AI face restoration
Generated and upscaled images often produce mangled faces — smeared eyes, asymmetric features, plastic skin. Face-restoration models repair them. GFPGAN, CodeFormer, and RestoreFormer each take a different approach, and the single most important setting is the fidelity weight that balances invented detail against staying true to the original face.
How it works
These models detect faces, crop them, run a generative restoration network, and paste the result back with a blend:
final_face = restored_face × blend + original_face × (1 − blend)
- Weight / fidelity controls how aggressively the network rebuilds. Low = more new detail, high = closer to input.
- Blend strength controls how visible the restoration is in the final composite — your tool against the “pasted-on” look.

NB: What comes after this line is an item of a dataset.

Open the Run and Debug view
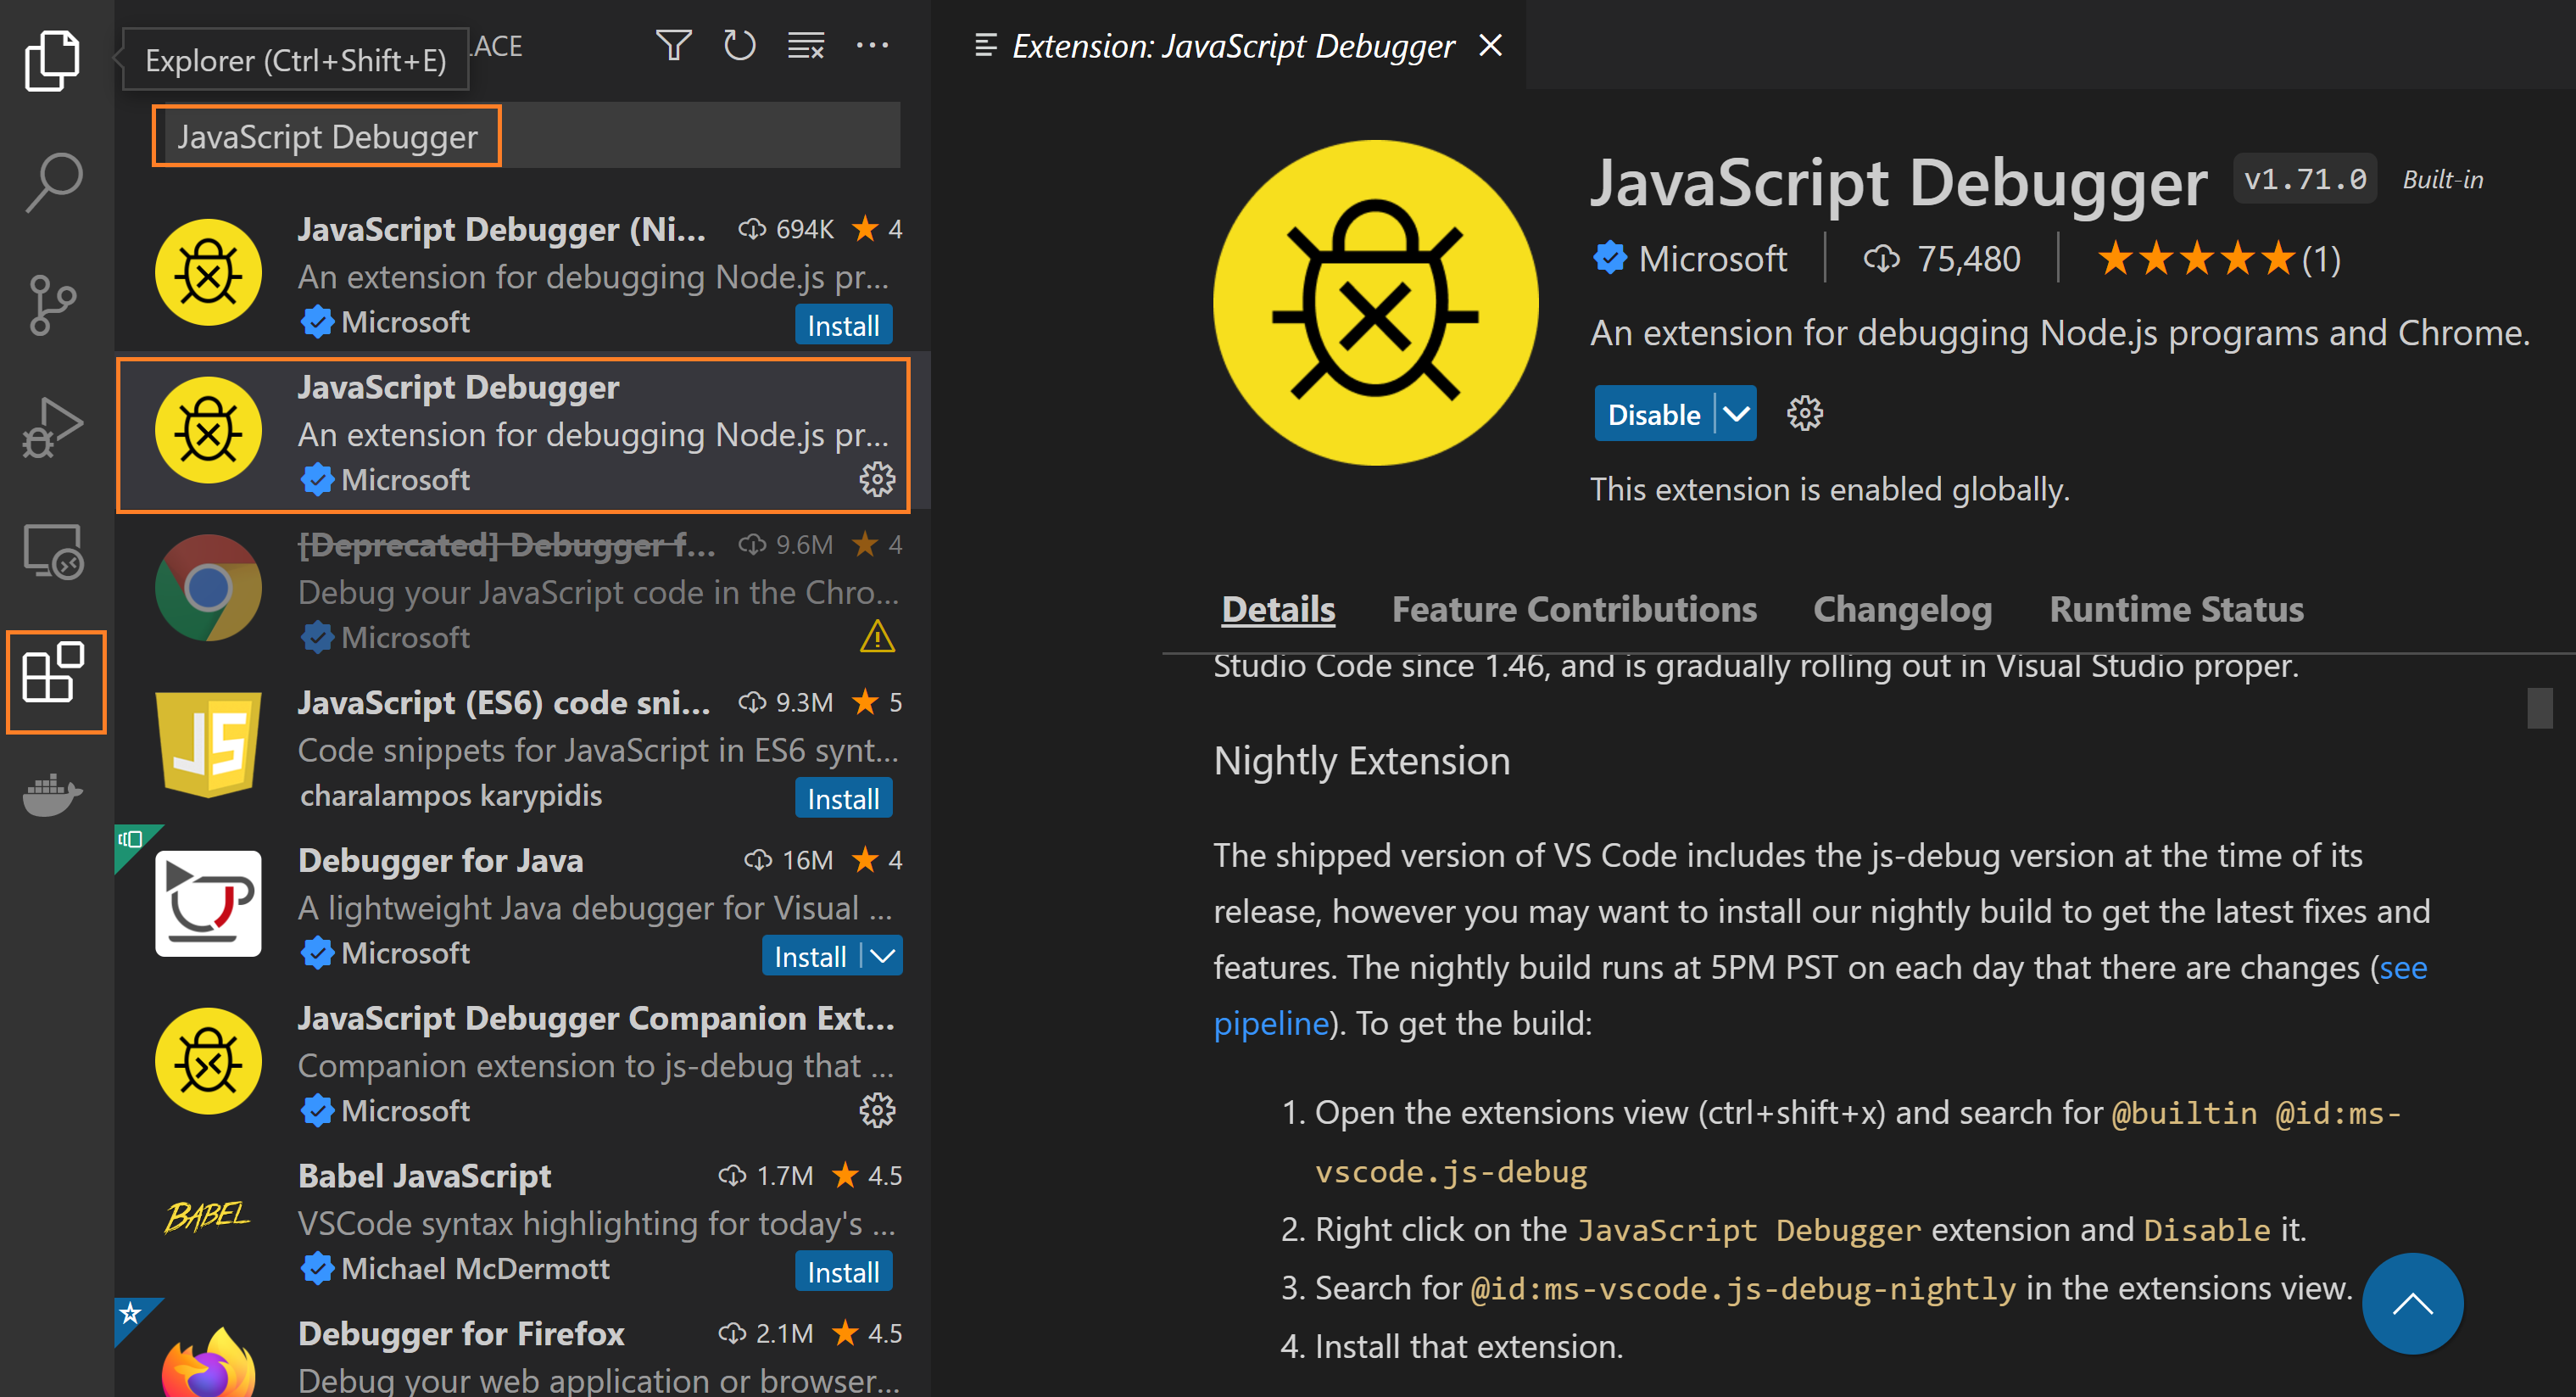2576x1397 pixels. (52, 428)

CodeFormer exposes an explicit weight; GFPGAN uses a fixed network with a visibility slider; RestoreFormer prioritises identity by design.
Tips and example settings
- Light cleanup of a good face: GFPGAN at ~0.5 visibility — neutral, fast.

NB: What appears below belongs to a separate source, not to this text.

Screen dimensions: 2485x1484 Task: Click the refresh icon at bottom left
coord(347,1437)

- Badly degraded or AI-warped face: CodeFormer weight 0.5–0.7, blend 0.8.
- Portrait of a real, recognisable person: RestoreFormer, blend 0.7, so the identity is preserved.
- Restore, then upscale. Fix the small face first; enlarge the whole frame afterwards so artifacts are not amplified.
- In Automatic1111, set the restorer under Settings → Face restoration and the CodeFormer weight slider; in ComfyUI, drop in a FaceRestore node and feed the weight as a float input.